Table of Contents

~~TOC~~

Traditional Linux user management subsystem

The traditional Linux user management, specially the common passwd/shadow scheme with PAM, has several security problems:

  1. PAM libraries running in process context: The PAM libraries are mapped into every process, which has to authenticate users or change user accounts. This means that every single such process must have read or even write access to sensitive authentication data, and an exploit in only one of them reveals all this sensitive information to an attacker. Not using PAM does not help here, because the process still needs the same access.
  2. No granularity: If a process has access to sensitive account or even authentication data of one user, it has access to the same for _all_ users in the system, even the administration accounts.
  3. Changing passwords: Because of 2., a program which allows password changes by the user (usually passwd), also has access to all passwords. An admin account which is allowed to set new passwords for normal users, who tend to forget their passwords, can do the same for any user - including other admins. This means this admin can get access to all other admin accounts, even if direct access is not allowed through RSBAC access control.
  4. Password attacks: As encrypted passwords are readable for too many processes, they can be guessed via dictionary attacks. Worse, the old crypt is easy to crack, and even the MD5 replacement is rumoured to be attackable with databases of precomputed MD5 strings.
  5. Process choosing the uid to change to: Any process with sufficient rights (CAP_SETUID and CAP_SETGID in Linux) can change to any uid it wants. Even the RSBAC v1.2.3 AUTH module functionality does not help against buggy login programs - they are supposed to setuid to a big range of uids, and the kernel cannot tell whether these have been authenticated or not.
  6. Current implementation of passwd/shadow: The current PAM implementation of the passwd/shadow scheme does not modify the files - it creates new ones and replaces the old ones with the new ones. There is nothing bad in avoiding inconsistencies in the absence of good locking - but it means the objects on disk constantly get new ids. As two different files have to be protected with different access rights (shadow must be inaccessible to normal users, passwd must be readable), it is almost impossible to protect them without race conditions.

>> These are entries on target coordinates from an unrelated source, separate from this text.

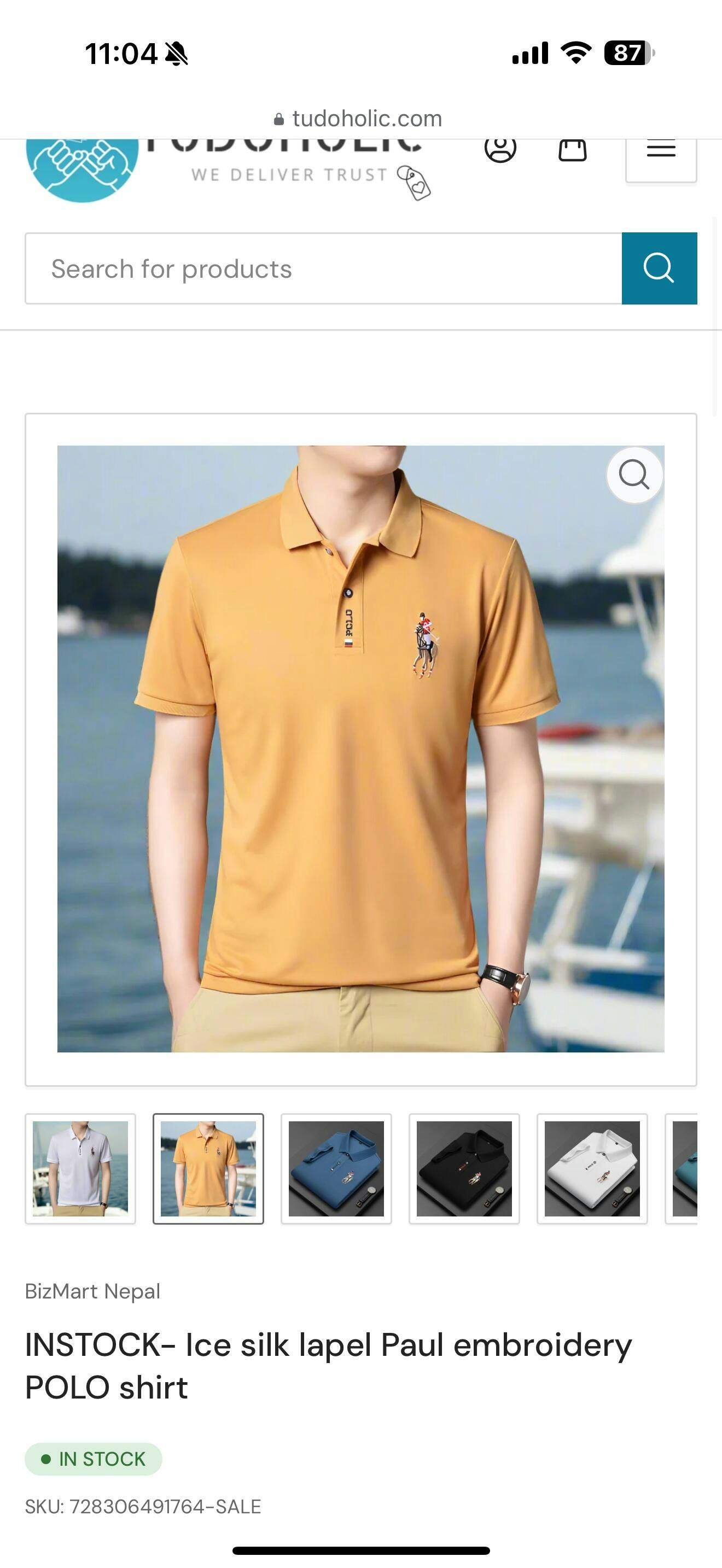Open the main yellow polo product image
This screenshot has height=1568, width=722.
pos(360,748)
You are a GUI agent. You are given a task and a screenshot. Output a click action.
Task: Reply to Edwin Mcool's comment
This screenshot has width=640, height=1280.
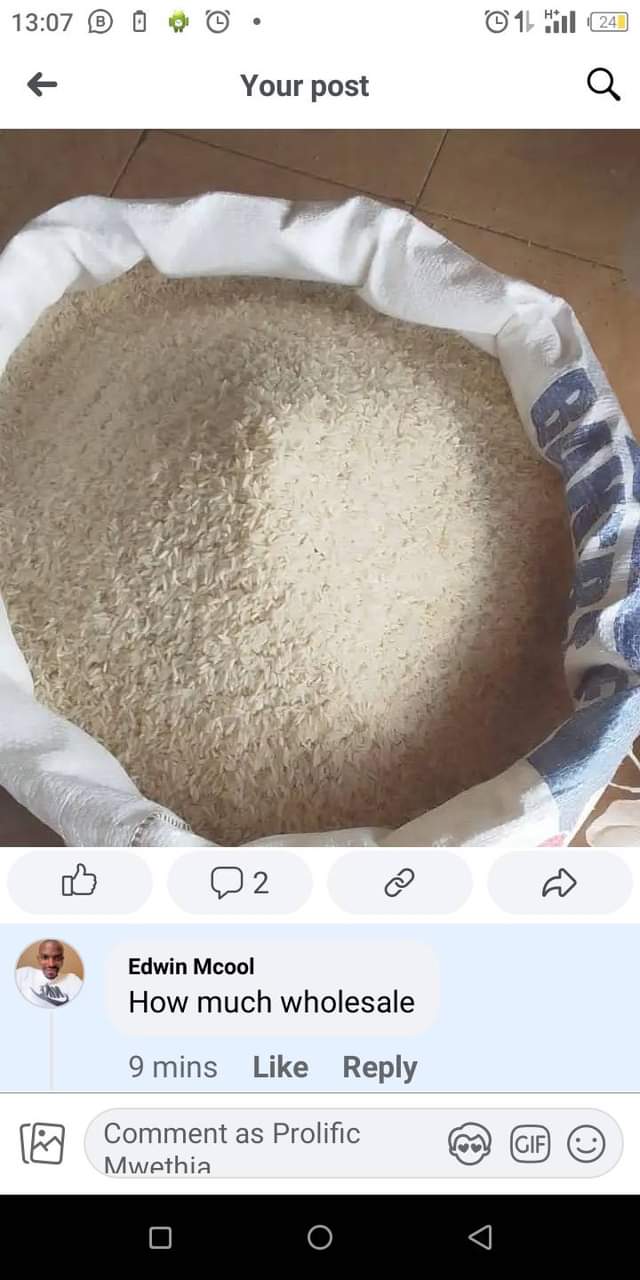[379, 1067]
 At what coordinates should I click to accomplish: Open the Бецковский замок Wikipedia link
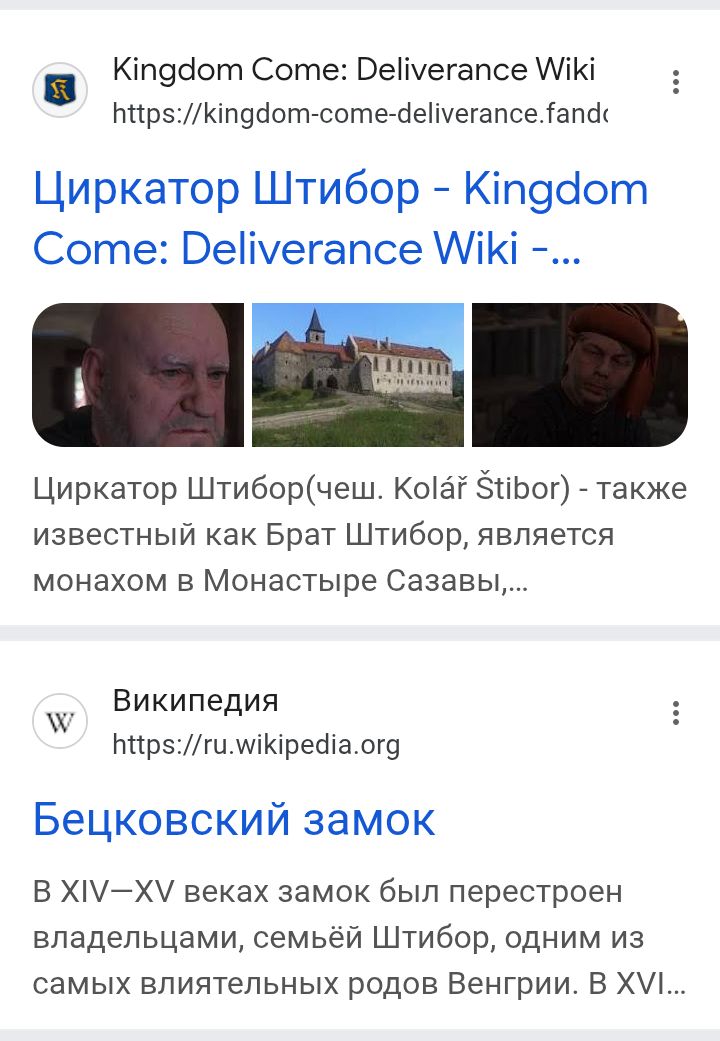coord(234,819)
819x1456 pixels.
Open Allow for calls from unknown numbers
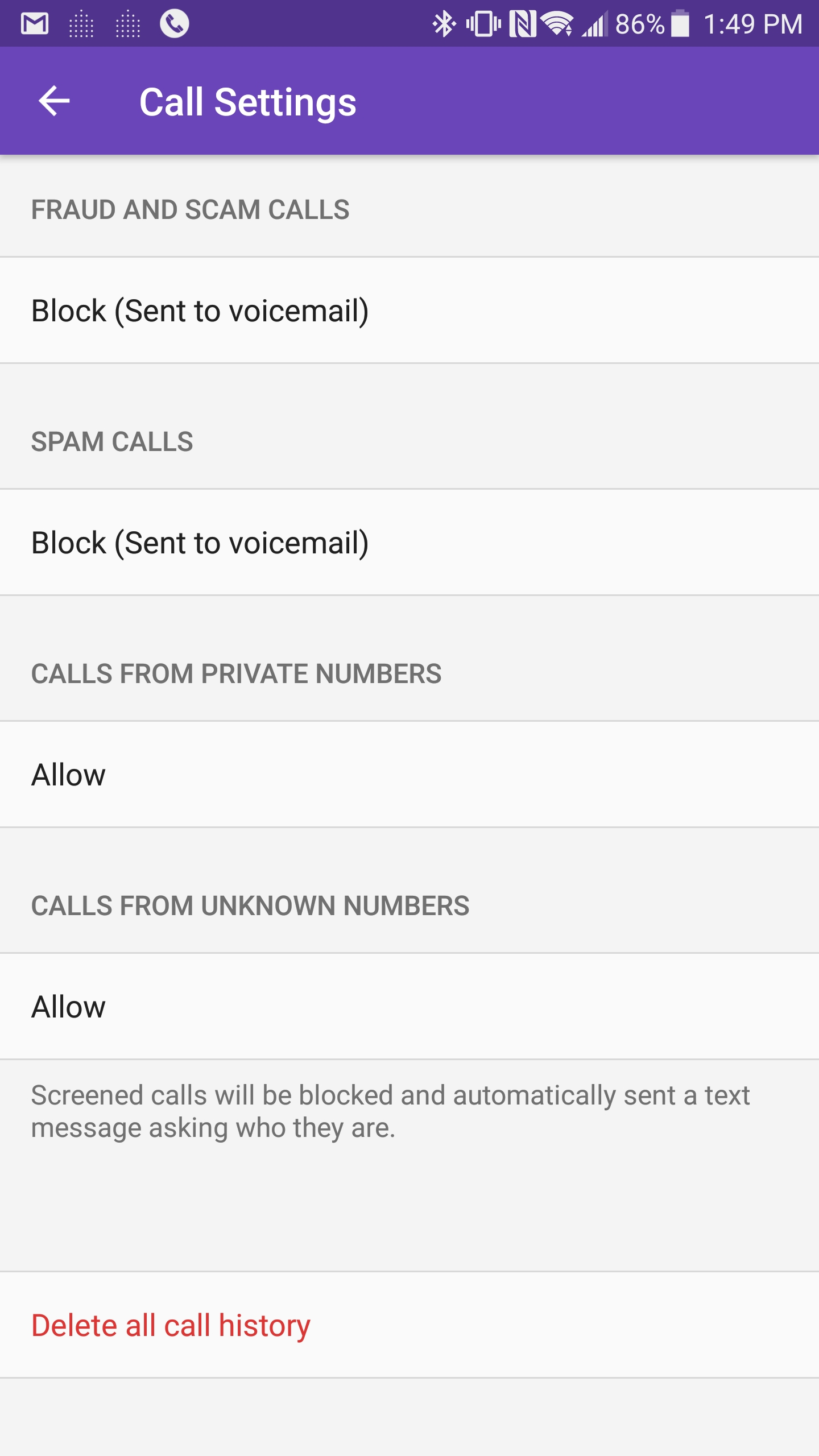[x=410, y=1006]
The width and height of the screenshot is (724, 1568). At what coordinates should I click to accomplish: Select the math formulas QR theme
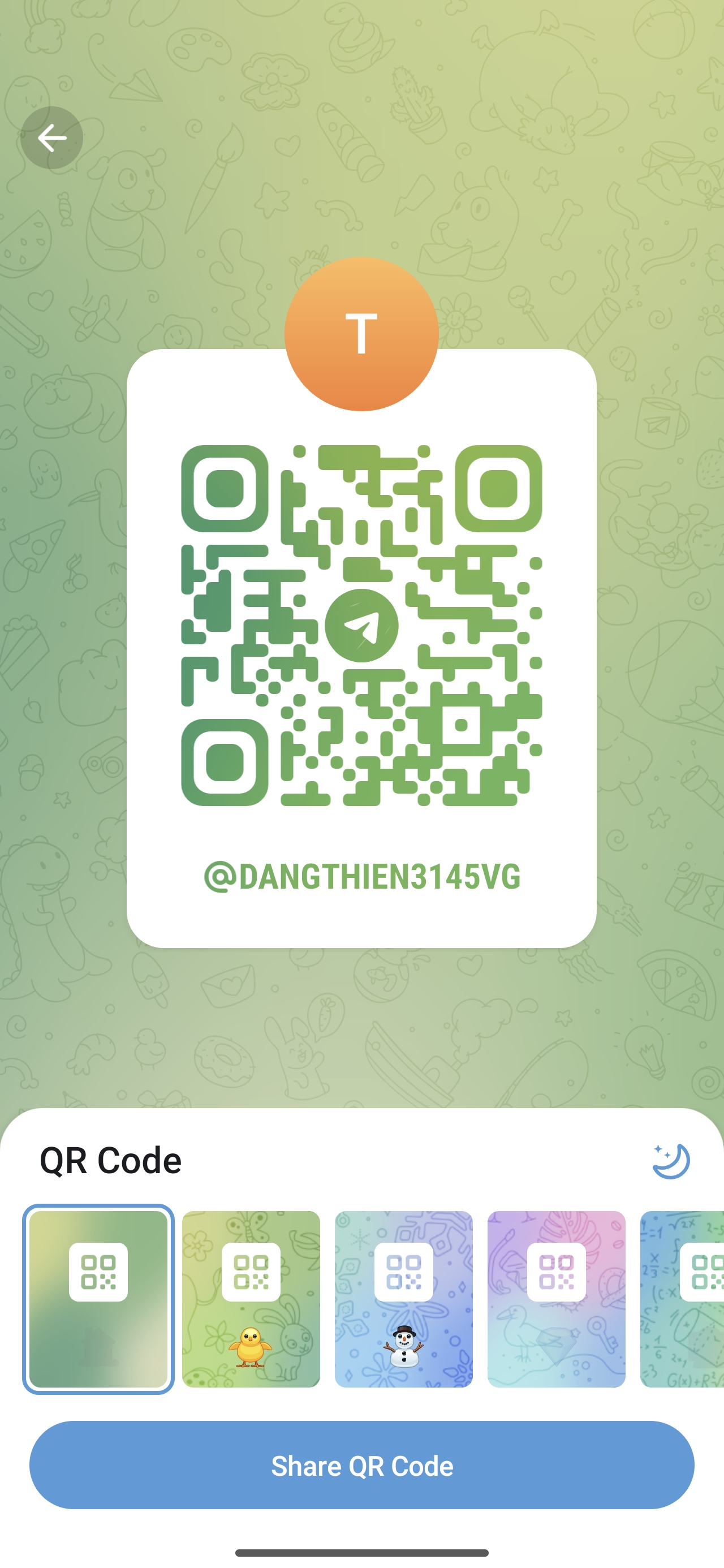point(682,1299)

Benefits of "in-kernel user management"

Now, what is the difference in the new RSBAC User Management?

  1. No process has direct access to user account or authentication data. All password checks etc. are done inside the kernel. The new RSBAC PAM and NSS modules only call the appropiate system calls, so an attack against a process mapping them does not help at all.
  2. Access rights to user account and authentication data are separate for every single account. There are different rights for access to them:
    • SEARCH: Get the mapping between uid and name
    • GET_STATUS_DATA: Read group, homedir, fullname or shell. The user usually needs this, other users usually do not.
    • READ: Get the user info usually placed in shadow: password validity, expiring etc. Usually only needed for account management.
    • WRITE: Change group, homedir, fullname, shell or the info usually in shadow.
    • GET_PERMISSIONS_DATA: Read the SHA1 encrypted password. Usually not needed, except for backup.
    • MODIFY_PERMISSIONS_DATA: Change the password. This is what an admin needs to reset a user password - but only for a limited set of users, and this right does not allow to read the previous password.
    • CREATE: Add a new user. How this is checked depends on the security model. E.g. RC roles have a default_user_create_type, so you need the right to this type.
    • DELETE: Delete a user account.
    • RENAME: Rename a user account.

Group protection is very similar, only the number of settings is smaller.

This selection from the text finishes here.